Prep Time 20 minutes
Cook Time 10 minutes
Total Time 30 minutes
Servings: 8 servings

Ingredients
  

  • 12 ounces short pasta (rotini, fusilli, or bowties)
  • 1 cup cherry tomatoes, halved
  • 1 cup cucumber, diced (English or Persian)
  • 3/4 cup bell pepper, diced (any color)
  • 1/2 small red onion, thinly sliced or finely chopped
  • 1/2 cup black olives, sliced (optional)
  • 3/4 cup feta cheese, crumbled (or mozzarella pearls)
  • 1/2 cup salami or pepperoni, chopped (optional for extra savoriness)
  • 1/4 cup fresh parsley, chopped
  • 2 tablespoons fresh basil, thinly sliced
  • 1/3 cup extra-virgin olive oil
  • 3 tablespoons red wine vinegar (or white wine vinegar)
  • 1 tablespoon Dijon mustard
  • 1 teaspoon honey (or sugar)
  • 1 large garlic clove, minced
  • 1 teaspoon dried oregano
  • 1/2 teaspoon kosher salt, plus more to taste
  • 1/2 teaspoon black pepper
  • Pinch of red pepper flakes (optional)

Method
 

  1. Cook the pasta: Bring a large pot of salted water to a boil. Cook pasta until just al dente, 1 minute less than package directions. You want a little bite so it doesn’t go mushy.
  2. Rinse and cool: Drain and rinse under cold water to stop cooking. Shake off excess water, then spread on a baking sheet to cool and dry slightly for 5–10 minutes.
  3. Make the dressing: In a jar or bowl, whisk olive oil, vinegar, Dijon, honey, garlic, oregano, salt, pepper, and red pepper flakes until emulsified.
  4. Toss the base: In a large bowl, combine cooled pasta, tomatoes, cucumber, bell pepper, red onion, and olives.
  5. Add the dressing: Pour about 3/4 of the dressing over the salad and toss well to coat. Let it sit 5 minutes to absorb flavors.
  6. Fold in extras: Gently mix in feta, salami or pepperoni (if using), parsley, and basil. Add more dressing to taste.
  7. Season and chill: Taste and adjust with extra salt, pepper, or a splash of vinegar. Cover and refrigerate at least 30–60 minutes before serving.
  8. Serve: Give it a quick toss.
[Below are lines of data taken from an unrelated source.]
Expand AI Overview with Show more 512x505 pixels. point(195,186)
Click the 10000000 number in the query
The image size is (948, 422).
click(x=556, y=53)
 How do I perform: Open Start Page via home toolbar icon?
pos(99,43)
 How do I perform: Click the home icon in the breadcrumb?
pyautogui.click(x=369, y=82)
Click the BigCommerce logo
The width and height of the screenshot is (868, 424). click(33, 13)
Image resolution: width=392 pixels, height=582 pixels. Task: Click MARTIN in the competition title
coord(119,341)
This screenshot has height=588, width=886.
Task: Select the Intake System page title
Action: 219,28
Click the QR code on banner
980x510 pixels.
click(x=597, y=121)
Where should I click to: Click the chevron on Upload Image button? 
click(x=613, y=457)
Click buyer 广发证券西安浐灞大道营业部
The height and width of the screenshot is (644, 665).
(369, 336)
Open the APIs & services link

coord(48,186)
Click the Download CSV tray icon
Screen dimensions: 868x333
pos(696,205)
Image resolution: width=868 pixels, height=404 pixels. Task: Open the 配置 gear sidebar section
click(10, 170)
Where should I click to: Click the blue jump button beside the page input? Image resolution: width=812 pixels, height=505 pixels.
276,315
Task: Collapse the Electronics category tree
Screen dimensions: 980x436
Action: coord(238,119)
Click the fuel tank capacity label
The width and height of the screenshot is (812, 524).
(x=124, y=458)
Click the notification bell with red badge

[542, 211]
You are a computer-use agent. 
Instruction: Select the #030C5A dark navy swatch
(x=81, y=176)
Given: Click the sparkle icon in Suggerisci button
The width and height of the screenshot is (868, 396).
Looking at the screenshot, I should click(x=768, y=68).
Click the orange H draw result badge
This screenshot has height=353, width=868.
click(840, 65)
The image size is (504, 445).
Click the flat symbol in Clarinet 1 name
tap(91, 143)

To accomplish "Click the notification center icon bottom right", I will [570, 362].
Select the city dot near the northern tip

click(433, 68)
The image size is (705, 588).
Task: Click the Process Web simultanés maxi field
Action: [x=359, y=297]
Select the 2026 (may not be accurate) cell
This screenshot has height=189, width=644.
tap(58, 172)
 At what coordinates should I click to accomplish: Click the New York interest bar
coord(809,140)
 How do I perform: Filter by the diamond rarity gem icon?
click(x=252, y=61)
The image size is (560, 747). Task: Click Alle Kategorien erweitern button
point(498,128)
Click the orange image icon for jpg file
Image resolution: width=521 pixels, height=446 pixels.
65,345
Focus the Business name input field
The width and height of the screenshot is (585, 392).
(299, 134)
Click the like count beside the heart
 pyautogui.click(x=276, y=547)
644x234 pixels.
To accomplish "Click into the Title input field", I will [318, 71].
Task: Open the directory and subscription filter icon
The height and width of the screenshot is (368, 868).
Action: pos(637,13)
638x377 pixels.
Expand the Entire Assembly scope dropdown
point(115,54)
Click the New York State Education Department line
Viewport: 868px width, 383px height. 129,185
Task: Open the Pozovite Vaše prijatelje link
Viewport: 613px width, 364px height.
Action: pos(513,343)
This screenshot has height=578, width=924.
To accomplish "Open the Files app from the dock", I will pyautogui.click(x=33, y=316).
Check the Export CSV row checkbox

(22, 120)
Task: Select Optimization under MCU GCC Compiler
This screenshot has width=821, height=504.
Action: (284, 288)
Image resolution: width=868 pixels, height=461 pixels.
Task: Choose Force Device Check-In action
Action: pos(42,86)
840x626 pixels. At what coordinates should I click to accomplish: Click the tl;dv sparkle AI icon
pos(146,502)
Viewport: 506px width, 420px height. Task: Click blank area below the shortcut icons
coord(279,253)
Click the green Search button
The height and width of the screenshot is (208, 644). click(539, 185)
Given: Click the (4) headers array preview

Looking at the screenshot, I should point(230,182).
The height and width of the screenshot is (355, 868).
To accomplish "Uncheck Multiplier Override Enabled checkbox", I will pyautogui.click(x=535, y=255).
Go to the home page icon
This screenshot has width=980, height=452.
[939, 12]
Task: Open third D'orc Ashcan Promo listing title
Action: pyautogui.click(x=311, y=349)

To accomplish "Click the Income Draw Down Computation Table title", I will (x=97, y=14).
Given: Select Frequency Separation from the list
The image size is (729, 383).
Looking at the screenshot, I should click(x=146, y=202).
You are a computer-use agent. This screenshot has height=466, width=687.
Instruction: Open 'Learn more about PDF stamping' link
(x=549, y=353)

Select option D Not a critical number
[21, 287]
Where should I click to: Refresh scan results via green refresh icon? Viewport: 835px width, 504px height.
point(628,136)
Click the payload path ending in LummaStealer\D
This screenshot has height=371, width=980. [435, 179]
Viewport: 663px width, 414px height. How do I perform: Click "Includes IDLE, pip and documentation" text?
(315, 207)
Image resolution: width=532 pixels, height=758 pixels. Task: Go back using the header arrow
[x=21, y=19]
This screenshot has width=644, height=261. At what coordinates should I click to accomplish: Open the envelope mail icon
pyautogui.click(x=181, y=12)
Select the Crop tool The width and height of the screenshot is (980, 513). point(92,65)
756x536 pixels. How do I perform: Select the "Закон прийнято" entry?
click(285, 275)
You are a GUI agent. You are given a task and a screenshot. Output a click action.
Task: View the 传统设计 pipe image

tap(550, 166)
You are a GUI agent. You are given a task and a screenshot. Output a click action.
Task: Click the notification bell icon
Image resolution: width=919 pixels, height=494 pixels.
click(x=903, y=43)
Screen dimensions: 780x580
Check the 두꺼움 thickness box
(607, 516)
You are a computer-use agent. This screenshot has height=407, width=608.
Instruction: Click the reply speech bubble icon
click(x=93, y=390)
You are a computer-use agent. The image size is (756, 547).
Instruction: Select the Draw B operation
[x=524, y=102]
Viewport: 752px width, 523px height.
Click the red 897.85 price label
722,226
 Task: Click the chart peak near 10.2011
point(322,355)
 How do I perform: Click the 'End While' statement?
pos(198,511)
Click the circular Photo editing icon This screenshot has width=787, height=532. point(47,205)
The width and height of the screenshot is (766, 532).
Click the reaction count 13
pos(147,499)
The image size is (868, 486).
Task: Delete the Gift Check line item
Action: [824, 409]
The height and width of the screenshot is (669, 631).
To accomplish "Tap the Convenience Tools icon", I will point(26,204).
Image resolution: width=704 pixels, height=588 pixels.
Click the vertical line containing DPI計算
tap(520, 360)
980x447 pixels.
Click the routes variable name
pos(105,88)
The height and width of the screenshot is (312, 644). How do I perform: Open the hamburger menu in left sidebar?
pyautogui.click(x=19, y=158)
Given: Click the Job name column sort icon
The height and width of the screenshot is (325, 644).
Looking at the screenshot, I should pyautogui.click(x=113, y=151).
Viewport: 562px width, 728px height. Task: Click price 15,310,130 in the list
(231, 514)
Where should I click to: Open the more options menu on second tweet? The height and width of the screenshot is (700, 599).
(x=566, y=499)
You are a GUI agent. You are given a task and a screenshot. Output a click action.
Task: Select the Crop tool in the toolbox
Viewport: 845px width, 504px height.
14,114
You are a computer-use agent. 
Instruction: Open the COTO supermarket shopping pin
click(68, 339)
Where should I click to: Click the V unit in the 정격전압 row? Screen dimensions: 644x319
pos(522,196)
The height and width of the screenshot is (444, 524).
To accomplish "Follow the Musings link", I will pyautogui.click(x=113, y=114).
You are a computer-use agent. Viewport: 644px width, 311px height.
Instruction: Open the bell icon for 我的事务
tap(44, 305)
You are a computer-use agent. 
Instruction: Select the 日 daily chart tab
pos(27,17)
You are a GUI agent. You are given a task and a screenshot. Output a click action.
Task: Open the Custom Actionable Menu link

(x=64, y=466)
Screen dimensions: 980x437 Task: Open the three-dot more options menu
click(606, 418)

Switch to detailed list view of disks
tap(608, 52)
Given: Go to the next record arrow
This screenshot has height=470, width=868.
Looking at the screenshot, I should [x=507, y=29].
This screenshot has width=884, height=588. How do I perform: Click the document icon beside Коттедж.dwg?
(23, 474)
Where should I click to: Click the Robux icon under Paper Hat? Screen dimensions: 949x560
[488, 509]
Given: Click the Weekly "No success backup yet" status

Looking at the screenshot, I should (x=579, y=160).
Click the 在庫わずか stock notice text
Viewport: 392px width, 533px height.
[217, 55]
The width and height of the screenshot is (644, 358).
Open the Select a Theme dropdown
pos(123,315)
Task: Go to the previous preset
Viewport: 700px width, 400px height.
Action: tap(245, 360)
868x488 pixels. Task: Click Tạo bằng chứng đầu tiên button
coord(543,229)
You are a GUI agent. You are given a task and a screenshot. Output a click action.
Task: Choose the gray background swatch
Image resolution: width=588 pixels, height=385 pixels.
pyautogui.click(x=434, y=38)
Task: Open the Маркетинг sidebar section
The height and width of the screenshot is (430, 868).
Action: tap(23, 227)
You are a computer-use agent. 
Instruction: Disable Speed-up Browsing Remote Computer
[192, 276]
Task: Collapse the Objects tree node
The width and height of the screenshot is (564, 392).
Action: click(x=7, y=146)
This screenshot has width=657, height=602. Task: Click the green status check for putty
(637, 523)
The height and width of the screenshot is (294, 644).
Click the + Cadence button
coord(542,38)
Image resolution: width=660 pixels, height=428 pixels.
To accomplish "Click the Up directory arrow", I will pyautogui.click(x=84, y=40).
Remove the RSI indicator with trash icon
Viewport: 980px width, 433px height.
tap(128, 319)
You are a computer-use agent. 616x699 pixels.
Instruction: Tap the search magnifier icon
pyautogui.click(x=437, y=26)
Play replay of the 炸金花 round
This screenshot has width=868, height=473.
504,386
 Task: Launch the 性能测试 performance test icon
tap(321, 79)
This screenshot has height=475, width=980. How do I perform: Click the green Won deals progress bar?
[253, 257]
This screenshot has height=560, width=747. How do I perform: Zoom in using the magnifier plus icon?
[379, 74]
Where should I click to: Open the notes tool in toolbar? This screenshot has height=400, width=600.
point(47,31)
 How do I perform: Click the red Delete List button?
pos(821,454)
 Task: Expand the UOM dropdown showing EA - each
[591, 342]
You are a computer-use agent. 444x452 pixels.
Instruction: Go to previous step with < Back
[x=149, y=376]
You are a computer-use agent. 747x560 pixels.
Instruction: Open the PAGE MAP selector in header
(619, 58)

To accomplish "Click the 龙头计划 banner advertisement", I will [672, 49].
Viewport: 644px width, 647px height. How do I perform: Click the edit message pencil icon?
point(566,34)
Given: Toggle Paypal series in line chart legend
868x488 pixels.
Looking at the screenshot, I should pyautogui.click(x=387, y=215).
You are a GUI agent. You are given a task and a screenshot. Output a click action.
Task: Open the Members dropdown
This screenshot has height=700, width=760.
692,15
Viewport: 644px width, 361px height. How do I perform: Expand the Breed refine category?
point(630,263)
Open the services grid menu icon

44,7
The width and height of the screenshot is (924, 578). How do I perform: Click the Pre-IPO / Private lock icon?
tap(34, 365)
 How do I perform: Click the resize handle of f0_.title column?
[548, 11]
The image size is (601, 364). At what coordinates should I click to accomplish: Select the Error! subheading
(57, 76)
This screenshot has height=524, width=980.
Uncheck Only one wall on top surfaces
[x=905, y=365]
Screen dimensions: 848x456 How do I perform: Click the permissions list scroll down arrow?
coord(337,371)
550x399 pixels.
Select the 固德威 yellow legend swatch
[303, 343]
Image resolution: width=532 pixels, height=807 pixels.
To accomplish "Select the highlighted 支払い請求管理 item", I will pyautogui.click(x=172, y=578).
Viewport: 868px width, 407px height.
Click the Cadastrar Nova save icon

If it seems dry after chilling, add a drizzle of olive oil or a spoonful of dressing to refresh it.

What Makes This Recipe So Good

Cooking process close-up: Just-drained al dente rotini spread on a rimmed baking sheet, glistening f
  • Make-ahead friendly: The flavors improve after a few hours in the fridge, so it’s perfect for cookouts and potlucks.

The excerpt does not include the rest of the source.